**MATERIAL SHOWN**:
┌──

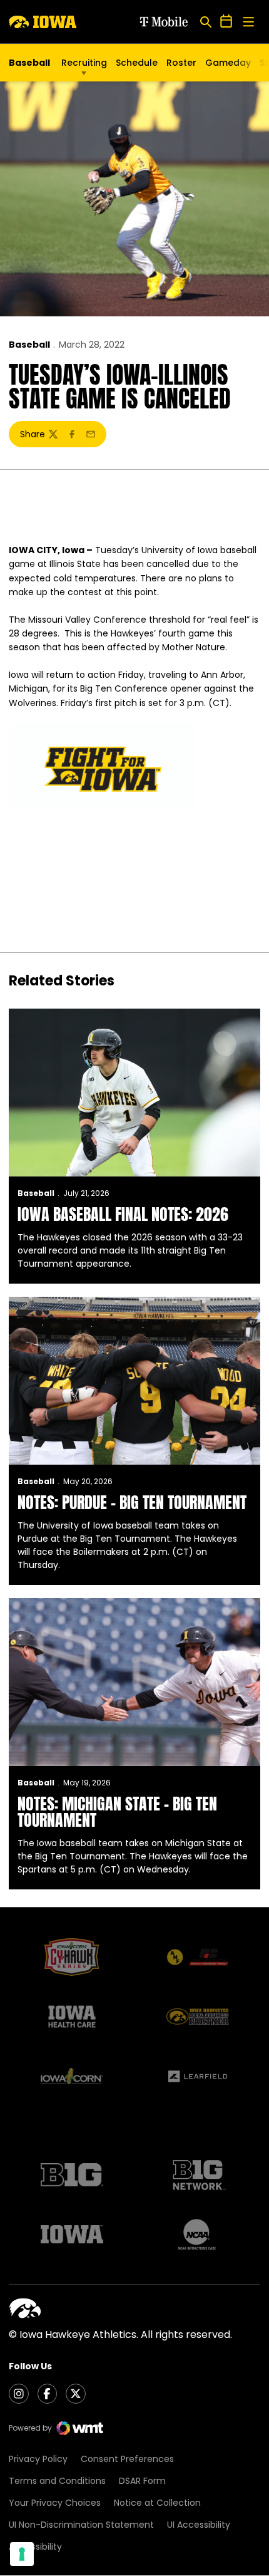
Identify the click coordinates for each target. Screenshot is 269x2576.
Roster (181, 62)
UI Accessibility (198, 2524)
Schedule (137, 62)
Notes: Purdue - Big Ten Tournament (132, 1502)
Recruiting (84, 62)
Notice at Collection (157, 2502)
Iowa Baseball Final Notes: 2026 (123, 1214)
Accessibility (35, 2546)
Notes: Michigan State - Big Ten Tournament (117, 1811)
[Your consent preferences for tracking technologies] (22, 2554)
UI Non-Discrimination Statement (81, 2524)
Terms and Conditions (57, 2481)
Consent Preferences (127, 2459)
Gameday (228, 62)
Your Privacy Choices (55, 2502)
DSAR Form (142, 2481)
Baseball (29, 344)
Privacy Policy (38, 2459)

└──
┌──

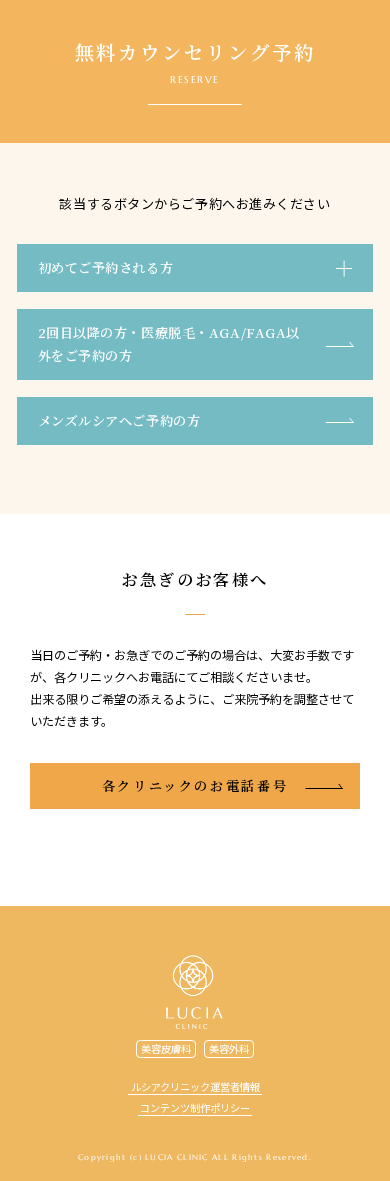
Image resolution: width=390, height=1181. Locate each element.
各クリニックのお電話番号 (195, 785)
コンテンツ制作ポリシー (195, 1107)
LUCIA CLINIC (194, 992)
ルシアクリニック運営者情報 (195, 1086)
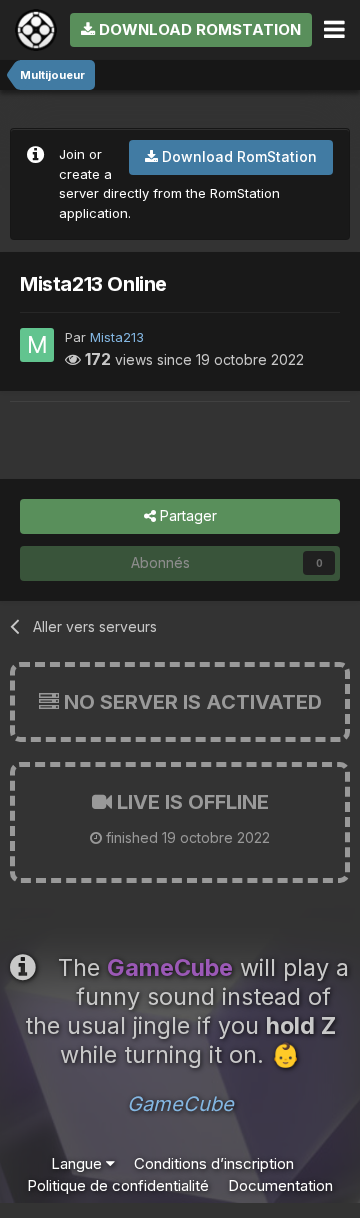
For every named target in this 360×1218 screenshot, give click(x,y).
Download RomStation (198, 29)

└──
┌──

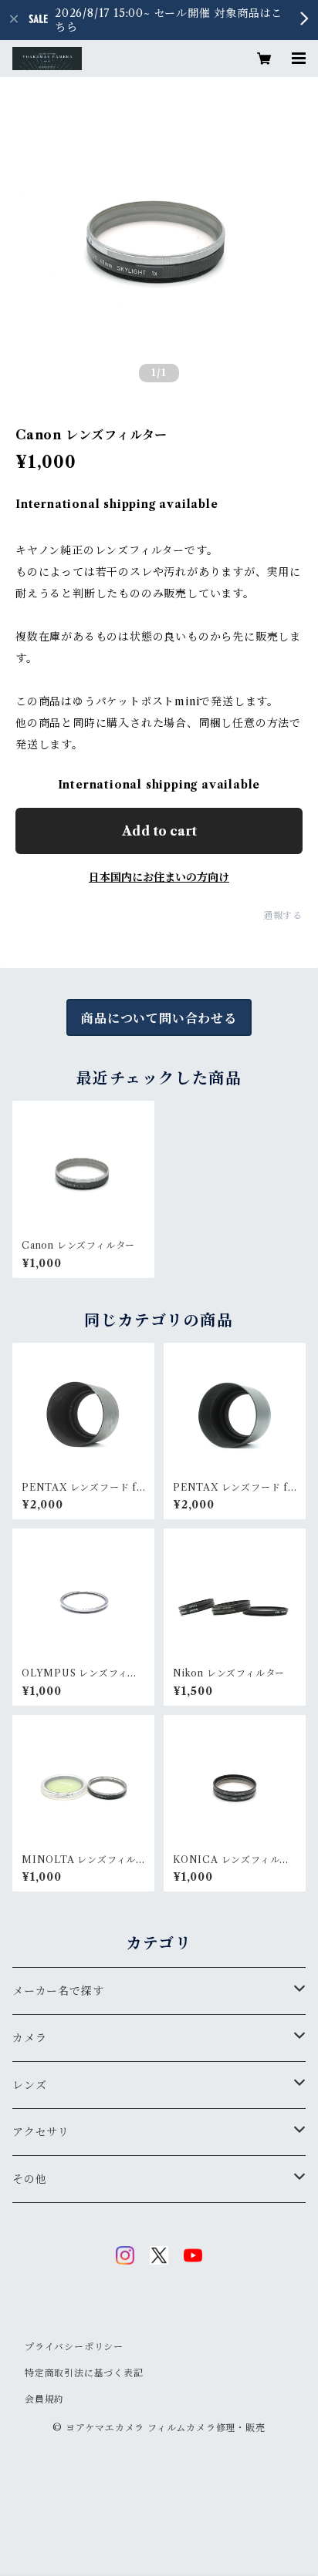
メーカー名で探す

└──

**INSTRUCTIONS FOR THE TASK**: Your answer should consist solely of the lines above from the line with "Notice at Collection (157, 2502)" to the line with "Privacy Policy (38, 2459)", both included, reproduced exactly.

**FINISHED TASK**:
Notice at Collection (157, 2502)
Iowa Baseball Final Notes: 2026 (123, 1214)
Accessibility (35, 2546)
Notes: Michigan State - Big Ten Tournament (117, 1811)
[Your consent preferences for tracking technologies] (22, 2554)
UI Non-Discrimination Statement (81, 2524)
Terms and Conditions (57, 2481)
Consent Preferences (127, 2459)
Gameday (228, 62)
Your Privacy Choices (55, 2502)
DSAR Form (142, 2481)
Baseball (29, 344)
Privacy Policy (38, 2459)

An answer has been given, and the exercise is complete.